Three men jailed over theft of Work Sets You Free Auschwitz sign
Three men sent to jail in Poland after admitting to theft of Auschwitz sign last year
Thursday, 18, Mar 2010 04:15
Three men have been convicted in Poland today over the theft of the notorious Arbeit Macht Frei sign above the gates of the Auschwitz concentration camp.
A court in Poland found the three men - two of whom are brothers - guilty of the theft of the sign in December last year.
The sign, which translates as "Work Sets You Free", shocked survivors of the Holocaust when it was taken from above the entrance of the former concentration camp on December 17th. It was recovered by Polish police three days later, but had been cut into three pieces.
Krakow's district court said the men confessed to the theft and agreed to settlements, which meant the case did not have to go to trial, identifying them as Radoslaw M, Lukasz M and Pawel S in keeping with Polish privacy laws. The trio were given jail sentences ranging from 18 months to two and a half years. Two other Polish men await trial in connection with the case.

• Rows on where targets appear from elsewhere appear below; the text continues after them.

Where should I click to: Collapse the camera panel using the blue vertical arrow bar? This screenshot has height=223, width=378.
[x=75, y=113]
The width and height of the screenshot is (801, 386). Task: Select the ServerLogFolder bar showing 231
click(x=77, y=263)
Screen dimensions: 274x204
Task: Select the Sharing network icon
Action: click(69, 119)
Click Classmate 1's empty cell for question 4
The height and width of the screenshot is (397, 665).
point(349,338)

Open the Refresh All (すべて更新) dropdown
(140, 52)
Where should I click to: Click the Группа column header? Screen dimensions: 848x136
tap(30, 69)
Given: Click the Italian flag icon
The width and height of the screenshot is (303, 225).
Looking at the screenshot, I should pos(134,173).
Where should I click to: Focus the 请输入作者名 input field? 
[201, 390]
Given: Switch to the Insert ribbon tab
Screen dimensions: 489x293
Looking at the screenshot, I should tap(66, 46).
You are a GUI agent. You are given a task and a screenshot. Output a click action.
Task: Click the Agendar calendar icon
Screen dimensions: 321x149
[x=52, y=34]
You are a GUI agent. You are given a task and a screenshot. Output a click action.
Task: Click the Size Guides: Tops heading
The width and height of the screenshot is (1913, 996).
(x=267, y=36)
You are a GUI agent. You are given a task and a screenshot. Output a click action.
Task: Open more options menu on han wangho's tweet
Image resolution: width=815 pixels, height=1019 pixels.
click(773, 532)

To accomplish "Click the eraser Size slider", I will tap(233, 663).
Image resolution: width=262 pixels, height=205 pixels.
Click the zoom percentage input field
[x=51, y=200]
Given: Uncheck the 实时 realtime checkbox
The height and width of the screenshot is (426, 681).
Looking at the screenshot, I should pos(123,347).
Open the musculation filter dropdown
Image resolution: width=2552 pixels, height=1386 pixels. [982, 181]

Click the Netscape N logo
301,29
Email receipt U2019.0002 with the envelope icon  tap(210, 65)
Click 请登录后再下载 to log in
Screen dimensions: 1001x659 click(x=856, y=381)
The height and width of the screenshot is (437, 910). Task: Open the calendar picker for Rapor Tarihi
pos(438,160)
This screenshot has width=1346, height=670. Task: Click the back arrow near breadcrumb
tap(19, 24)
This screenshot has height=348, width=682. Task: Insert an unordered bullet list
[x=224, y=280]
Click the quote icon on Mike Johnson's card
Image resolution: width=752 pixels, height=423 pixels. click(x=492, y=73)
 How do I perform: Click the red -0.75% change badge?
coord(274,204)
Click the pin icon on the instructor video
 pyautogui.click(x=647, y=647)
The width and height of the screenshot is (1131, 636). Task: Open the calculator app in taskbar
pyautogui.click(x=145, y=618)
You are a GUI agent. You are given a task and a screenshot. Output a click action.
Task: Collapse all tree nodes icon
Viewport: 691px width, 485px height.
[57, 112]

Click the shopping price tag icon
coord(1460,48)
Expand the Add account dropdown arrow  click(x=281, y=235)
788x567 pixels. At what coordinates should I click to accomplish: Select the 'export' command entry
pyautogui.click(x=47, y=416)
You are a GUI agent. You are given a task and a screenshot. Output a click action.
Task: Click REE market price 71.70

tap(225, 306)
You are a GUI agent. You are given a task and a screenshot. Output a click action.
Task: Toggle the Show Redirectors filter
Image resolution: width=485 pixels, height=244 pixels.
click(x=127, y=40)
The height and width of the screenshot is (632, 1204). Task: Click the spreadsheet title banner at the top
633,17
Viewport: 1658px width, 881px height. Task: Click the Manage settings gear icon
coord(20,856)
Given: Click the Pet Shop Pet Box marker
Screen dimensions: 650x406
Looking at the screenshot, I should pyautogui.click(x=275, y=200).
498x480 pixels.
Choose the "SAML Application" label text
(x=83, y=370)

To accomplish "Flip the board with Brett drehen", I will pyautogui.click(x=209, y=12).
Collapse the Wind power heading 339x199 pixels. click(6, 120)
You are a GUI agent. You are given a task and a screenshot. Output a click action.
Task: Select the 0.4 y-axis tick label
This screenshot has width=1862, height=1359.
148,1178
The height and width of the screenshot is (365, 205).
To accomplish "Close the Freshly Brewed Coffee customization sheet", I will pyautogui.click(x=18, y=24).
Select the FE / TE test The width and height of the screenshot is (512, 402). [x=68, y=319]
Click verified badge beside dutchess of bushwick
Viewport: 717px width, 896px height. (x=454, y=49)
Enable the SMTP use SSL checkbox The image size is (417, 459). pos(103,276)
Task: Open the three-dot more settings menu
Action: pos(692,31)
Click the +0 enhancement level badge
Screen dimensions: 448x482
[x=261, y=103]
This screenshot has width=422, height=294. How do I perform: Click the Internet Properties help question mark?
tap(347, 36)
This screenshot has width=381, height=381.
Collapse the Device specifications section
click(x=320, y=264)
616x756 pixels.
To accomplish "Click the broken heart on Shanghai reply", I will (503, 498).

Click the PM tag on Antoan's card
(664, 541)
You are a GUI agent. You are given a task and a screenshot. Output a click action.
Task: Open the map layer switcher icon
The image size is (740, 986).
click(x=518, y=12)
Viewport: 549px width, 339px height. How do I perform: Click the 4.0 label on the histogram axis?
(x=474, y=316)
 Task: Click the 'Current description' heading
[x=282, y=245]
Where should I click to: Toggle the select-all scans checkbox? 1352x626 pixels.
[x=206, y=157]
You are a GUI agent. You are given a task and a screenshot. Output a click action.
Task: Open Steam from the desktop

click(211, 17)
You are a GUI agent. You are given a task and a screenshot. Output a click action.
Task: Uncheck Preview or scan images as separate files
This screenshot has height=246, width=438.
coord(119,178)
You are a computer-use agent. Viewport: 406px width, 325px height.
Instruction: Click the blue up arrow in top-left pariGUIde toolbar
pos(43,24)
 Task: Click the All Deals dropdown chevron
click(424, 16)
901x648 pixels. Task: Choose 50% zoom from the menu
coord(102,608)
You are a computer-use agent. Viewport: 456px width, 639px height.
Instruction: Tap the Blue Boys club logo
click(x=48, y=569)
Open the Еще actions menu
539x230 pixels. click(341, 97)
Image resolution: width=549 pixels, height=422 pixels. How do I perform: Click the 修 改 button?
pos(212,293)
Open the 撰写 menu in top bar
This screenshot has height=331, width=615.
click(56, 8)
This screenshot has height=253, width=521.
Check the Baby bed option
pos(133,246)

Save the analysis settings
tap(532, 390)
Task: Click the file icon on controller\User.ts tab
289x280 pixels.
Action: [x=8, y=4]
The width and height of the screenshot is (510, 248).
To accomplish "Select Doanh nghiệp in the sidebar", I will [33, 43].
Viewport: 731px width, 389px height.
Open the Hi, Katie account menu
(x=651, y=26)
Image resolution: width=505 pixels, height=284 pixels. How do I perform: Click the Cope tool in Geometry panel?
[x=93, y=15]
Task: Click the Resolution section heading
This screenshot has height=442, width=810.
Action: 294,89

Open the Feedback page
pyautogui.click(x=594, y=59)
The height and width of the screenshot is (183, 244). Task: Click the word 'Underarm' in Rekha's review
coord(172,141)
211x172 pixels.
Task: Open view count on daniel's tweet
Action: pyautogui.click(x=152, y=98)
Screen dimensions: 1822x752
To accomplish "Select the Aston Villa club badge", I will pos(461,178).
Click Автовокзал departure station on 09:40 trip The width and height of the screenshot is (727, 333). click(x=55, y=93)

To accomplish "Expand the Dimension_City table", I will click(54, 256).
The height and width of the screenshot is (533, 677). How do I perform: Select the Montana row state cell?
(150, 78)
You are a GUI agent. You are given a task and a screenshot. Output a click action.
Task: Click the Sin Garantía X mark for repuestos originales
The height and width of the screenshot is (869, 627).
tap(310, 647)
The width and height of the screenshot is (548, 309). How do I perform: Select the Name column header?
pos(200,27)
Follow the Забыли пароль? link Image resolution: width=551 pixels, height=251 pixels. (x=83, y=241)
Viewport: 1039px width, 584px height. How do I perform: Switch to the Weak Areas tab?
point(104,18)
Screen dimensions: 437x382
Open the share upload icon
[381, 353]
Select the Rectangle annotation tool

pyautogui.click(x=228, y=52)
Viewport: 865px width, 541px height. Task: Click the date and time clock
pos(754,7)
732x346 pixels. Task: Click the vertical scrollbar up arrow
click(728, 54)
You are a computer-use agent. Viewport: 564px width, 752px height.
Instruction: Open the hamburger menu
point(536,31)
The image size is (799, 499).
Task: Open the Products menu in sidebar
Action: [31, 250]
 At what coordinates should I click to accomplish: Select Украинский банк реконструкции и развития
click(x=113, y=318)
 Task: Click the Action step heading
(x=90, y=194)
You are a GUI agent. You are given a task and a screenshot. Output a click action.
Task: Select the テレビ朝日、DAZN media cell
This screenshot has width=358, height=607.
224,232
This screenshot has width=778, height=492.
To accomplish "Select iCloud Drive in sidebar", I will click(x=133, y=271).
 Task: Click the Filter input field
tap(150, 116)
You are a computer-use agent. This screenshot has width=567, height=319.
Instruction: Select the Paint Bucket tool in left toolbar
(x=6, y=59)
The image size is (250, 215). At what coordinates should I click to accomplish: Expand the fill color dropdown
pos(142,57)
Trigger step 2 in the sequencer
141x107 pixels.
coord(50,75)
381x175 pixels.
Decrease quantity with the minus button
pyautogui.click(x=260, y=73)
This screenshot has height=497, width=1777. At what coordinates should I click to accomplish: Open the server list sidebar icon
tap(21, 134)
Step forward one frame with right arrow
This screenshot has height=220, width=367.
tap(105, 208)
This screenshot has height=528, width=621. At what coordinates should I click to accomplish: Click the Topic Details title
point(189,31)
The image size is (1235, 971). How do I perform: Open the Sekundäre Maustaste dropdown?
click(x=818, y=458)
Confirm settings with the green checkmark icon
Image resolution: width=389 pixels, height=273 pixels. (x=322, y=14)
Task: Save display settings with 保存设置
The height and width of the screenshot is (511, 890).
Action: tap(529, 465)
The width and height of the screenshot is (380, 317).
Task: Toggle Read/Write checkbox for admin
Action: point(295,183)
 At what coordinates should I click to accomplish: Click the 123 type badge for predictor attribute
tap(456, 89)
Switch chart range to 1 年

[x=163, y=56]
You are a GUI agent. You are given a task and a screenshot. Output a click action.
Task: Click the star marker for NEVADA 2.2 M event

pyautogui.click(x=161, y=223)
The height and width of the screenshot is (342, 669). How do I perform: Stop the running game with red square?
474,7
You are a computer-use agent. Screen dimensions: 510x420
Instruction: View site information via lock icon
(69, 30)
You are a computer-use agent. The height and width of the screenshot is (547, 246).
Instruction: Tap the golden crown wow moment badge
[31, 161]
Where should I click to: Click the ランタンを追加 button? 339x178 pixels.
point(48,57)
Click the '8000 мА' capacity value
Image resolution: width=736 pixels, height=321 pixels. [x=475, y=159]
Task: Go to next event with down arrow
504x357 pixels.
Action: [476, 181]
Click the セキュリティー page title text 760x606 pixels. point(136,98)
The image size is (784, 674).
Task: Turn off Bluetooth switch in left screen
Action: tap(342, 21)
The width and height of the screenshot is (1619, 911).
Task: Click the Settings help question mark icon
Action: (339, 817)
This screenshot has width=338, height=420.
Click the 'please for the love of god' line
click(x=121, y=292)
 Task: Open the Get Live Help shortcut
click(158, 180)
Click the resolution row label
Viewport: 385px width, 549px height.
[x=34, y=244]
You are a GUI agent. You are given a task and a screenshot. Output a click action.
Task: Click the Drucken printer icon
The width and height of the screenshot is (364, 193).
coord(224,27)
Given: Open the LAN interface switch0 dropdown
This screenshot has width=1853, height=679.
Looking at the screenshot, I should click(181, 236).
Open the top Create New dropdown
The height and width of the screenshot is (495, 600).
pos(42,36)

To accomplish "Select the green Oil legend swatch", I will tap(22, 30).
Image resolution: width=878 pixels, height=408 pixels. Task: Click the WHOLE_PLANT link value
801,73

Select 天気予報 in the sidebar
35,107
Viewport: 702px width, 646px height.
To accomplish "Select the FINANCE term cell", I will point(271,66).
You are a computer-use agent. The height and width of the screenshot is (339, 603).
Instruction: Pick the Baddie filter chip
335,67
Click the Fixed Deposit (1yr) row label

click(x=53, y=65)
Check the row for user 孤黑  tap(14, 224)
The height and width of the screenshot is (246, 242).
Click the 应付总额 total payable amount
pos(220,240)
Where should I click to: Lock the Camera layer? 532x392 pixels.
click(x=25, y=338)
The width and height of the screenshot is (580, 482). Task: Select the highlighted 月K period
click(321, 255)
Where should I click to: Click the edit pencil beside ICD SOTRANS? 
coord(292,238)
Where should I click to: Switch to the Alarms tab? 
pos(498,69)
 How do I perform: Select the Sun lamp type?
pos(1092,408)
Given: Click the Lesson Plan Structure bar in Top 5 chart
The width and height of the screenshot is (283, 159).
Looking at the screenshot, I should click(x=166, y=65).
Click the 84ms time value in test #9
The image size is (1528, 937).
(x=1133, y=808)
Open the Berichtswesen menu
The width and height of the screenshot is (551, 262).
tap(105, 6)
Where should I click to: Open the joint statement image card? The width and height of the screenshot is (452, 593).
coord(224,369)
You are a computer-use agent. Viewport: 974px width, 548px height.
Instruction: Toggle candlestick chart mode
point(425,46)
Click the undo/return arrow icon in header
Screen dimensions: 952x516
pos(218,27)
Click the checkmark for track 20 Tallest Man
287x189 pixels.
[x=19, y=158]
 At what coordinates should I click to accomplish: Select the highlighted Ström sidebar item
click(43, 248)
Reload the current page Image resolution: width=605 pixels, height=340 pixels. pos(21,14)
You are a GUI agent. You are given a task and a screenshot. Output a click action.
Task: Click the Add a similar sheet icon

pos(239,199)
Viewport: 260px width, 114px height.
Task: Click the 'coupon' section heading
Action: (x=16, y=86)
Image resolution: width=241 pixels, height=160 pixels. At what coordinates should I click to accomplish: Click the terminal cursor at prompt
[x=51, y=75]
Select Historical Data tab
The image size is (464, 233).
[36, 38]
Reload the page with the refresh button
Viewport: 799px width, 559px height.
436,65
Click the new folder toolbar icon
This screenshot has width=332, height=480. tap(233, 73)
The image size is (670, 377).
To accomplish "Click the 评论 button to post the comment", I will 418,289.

A Swedish man with a neo-Nazi background, Anders Hogstrom, is also a suspect.
He is under arrest in Sweden and due to be extradited to Poland.
More than a million, predominantly Jewish, people, were killed at Auschwitz in western Poland, during the second world war. The camp has come to symbolise one of the worst ever acts of human atrocity.
When the sign was returned (in three pieces) to the Auschwitz-Birkenau State Museum which maintains the site, museum director Dr Piotr MA Cywinski said: "The ultimate motivation for this shocking theft remains unclear to me."